**TRY IT:** Only the lines from the first line of the records through the line containing "Open the File Upload menu entry" belong in the answer. Copy them exactly.
--- MATERIAL SHOWN Enclosed Below ---
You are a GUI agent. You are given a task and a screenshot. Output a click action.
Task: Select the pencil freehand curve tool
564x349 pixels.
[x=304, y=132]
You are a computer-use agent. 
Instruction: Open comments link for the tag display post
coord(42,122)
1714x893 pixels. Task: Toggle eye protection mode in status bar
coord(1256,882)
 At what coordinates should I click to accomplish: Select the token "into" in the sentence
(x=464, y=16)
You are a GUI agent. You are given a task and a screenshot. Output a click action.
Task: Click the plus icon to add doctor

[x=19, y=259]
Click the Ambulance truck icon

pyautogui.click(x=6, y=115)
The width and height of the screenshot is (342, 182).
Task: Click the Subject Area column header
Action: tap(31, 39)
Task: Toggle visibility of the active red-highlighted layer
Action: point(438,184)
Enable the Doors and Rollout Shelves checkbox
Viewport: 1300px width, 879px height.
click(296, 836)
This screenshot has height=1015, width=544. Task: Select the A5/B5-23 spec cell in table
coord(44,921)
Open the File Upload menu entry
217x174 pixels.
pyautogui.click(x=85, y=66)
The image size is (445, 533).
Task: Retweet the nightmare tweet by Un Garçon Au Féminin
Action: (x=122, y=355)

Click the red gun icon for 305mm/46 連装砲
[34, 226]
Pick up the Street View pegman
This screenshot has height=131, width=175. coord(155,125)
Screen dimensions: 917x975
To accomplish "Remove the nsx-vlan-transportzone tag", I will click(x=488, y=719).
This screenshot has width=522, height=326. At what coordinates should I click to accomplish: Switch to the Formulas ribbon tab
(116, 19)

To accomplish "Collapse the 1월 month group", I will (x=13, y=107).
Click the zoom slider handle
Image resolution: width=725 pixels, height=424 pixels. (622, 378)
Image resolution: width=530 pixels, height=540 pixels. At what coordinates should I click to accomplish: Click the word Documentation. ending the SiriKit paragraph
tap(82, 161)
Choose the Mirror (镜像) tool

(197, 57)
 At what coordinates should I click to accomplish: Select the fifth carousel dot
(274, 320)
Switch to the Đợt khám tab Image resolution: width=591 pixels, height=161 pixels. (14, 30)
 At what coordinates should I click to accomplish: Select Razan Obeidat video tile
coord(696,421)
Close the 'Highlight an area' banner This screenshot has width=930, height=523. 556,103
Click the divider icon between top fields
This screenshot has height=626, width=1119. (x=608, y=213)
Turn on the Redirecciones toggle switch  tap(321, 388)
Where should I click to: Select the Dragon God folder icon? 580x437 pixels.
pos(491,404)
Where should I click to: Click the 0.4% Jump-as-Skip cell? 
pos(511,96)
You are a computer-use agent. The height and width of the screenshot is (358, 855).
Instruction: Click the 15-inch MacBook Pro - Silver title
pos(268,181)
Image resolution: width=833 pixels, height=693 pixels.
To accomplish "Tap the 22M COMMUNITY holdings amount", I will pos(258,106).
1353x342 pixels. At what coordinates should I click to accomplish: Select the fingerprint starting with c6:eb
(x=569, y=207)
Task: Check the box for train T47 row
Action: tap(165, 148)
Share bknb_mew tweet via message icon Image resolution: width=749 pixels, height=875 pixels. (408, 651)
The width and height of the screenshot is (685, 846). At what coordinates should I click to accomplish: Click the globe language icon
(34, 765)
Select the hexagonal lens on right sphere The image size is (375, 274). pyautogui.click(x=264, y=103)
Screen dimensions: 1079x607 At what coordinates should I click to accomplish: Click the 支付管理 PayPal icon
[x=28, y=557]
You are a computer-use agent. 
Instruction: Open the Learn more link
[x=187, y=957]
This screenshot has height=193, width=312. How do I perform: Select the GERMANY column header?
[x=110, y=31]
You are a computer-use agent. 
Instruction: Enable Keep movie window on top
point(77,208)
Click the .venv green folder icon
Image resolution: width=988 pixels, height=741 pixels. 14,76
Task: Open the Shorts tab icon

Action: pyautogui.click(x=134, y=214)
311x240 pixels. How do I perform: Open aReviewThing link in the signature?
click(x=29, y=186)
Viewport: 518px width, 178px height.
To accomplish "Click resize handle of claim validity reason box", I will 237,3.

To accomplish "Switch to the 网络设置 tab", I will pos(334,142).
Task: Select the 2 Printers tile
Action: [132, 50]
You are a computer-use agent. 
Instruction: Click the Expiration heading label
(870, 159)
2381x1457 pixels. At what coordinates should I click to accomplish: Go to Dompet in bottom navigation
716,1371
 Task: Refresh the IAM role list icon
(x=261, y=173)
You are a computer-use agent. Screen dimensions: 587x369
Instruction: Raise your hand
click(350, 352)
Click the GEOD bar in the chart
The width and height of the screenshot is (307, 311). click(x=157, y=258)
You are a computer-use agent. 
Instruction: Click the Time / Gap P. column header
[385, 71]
--- End of Enclosed MATERIAL SHOWN ---
**WRITTEN RESPONSE:**
You are a GUI agent. You are given a task and a screenshot. Output a click action.
Task: Select the pencil freehand curve tool
564x349 pixels.
[x=304, y=132]
You are a computer-use agent. 
Instruction: Open comments link for the tag display post
coord(42,122)
1714x893 pixels. Task: Toggle eye protection mode in status bar
coord(1256,882)
 At what coordinates should I click to accomplish: Select the token "into" in the sentence
(x=464, y=16)
You are a GUI agent. You are given a task and a screenshot. Output a click action.
Task: Click the plus icon to add doctor

[x=19, y=259]
Click the Ambulance truck icon

pyautogui.click(x=6, y=115)
The width and height of the screenshot is (342, 182).
Task: Click the Subject Area column header
Action: tap(31, 39)
Task: Toggle visibility of the active red-highlighted layer
Action: point(438,184)
Enable the Doors and Rollout Shelves checkbox
Viewport: 1300px width, 879px height.
click(296, 836)
This screenshot has height=1015, width=544. Task: Select the A5/B5-23 spec cell in table
coord(44,921)
Open the File Upload menu entry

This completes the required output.